1.Introduction:-

Hadoop has more or less become synonymous with ‘Big Data’ today. Hadoop is an open source project and a number of vendors have developed their own distributions, adding new functionality or improving the code base. But the many distributions also contribute to a decision complexity on which distribution to choose for your needs. Also, why have vendor distributions when there is a ‘standard Hadoop distribution”’? Who are the major vendors and how do they compare? Read on to know more.

2.Why Hadoop Distribution:-

Hadoop is Apache software which is freely available for download and use. So why do we need distributions at all?

  • Distributions actually package Hadoop nicely into easy to install packages which make it easy for system administrators to manage effectively.

  • Distributions bundle versions of components that work well together. This provides a working Hadoop installation right out of the box.

  • Distribution makers strive to ensure good quality components.

  • Sometimes, they lead the way by including performance patches to the ‘vanilla’ versions and have predictable product release road maps.

  • This ensures they keep up with developments and bug fixes and also they come with support, which could be very valuable for a production critical cluster.

3.Leading Hadoop Distribution Vendors in the Market:-

  • In current market situations there are three leading Hadoop Distributions available in the market i.Cloudera, ii.Hortonworks, iii.MapR.

  • Choosing one amongst them is neither so easy task nor a tough one. A basic analysis on the type of approach towards their work and data helps one to easily choose the suitable Distribution for them.

  • If you’re anxious to test things out, all the vendors are offering free versions, but with each will have some level of restriction, either based on functionality or the number of nodes that can be added to a cluster.

  • If you need to get up and running really quickly, each vendor offers VM images with Linux and Hadoop already installed.

4.Which one to choose:-

  • It depends entirely on your business requirements because Hadoop is licensed under the Apache License, which is a free licensed software.

  • All these vendors will automatically provide patches and updates to the core Hadoop distribution, something that everyone benefits from.

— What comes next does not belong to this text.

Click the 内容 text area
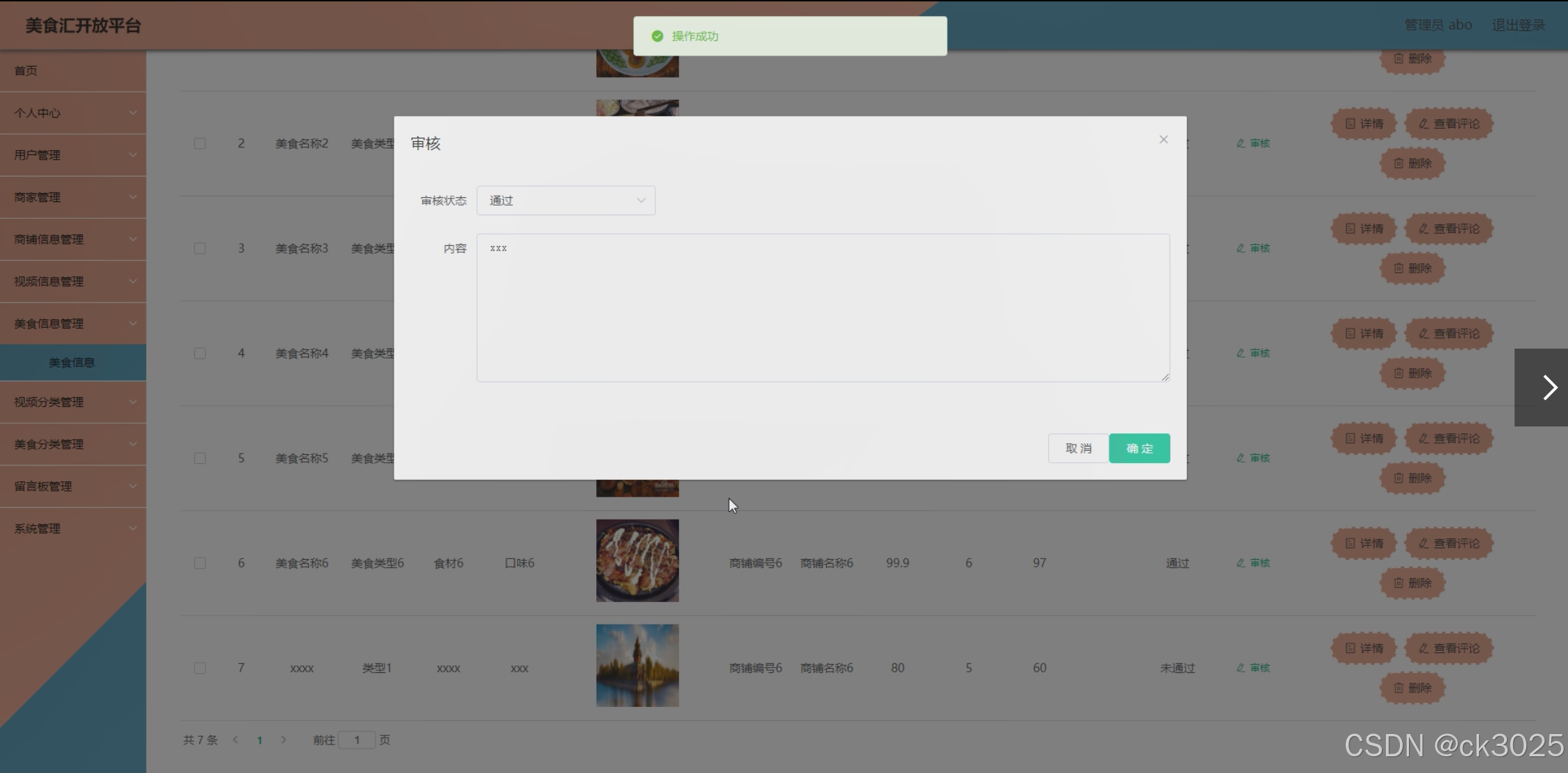The height and width of the screenshot is (773, 1568). coord(823,308)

  • So it’s best to instead turn your attention to each of the strengths and weaknesses based on the product offered and the available add-ons developed for your use.

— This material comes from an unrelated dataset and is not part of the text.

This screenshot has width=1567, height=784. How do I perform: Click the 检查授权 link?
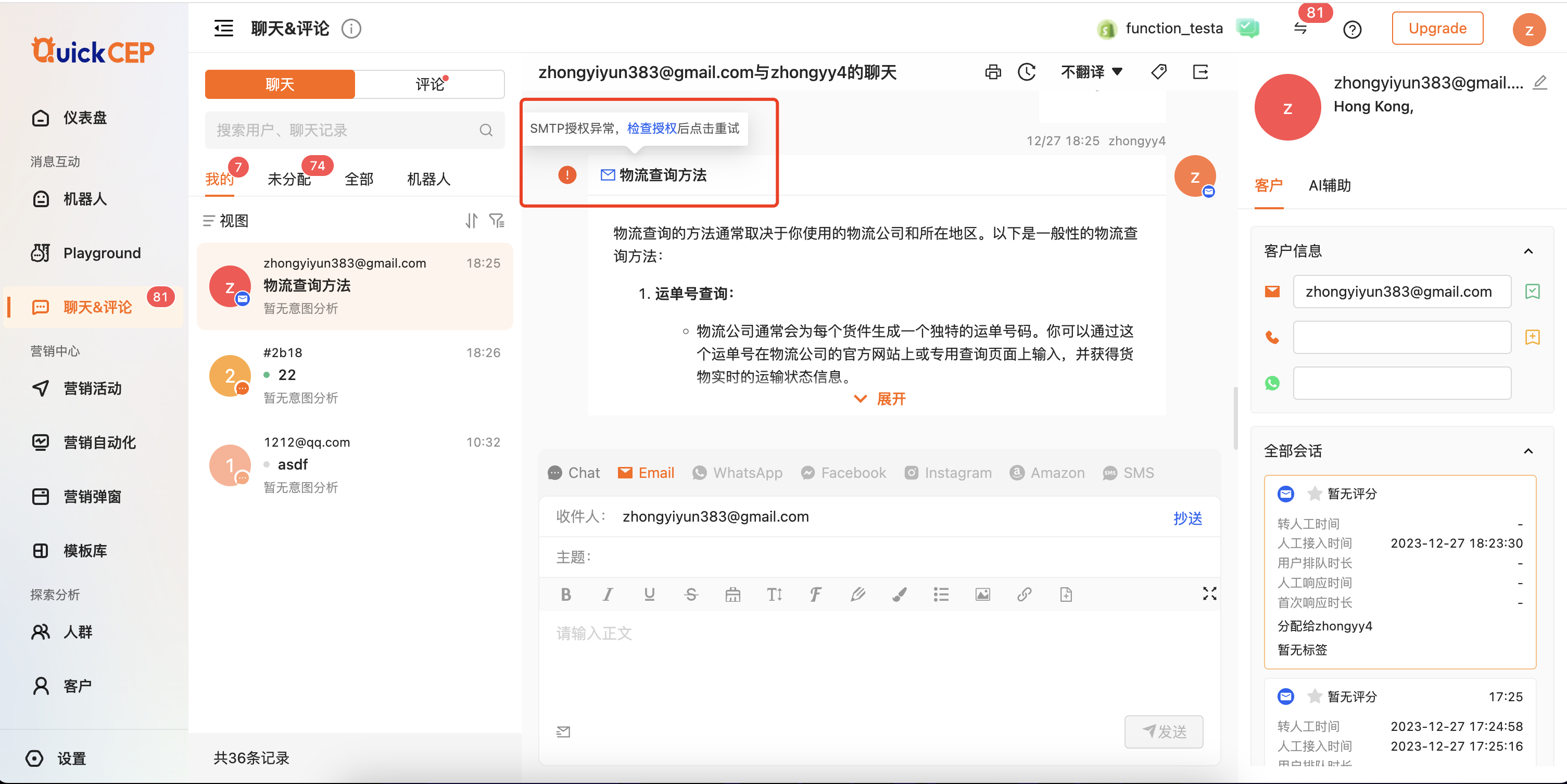click(651, 129)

5.CLOUDERA vs HORTONWORKS vs MapR:-

  • Many similarities are there in between this three distributions.

  • All the three distributions Cloudera, Hortonworks and MapR are focused on Hadoop and their entire revenue comes in by offering enterprise ready Hadoop distributions.

    • MapR Distribution is the way to go if it’s all about product.

    • If open source is your uptake – then Hortonworks Hadoop Distribution is for you.

    • If your business requirements fit somewhere in between, then opting for Cloudera Distribution for Hadoop might be a good decision.

      Also by providing support to help their users with the problems faced and also demonstrations, if required. All the three Hadoop distributions have stood the test of time ensuring stability and security to meet business needs.

      Cloudera:-

      • Cloudera is the best known player and market leader in the Hadoop space to release the first commercial Hadoop distribution, it tops the list when it comes to building innovative tools.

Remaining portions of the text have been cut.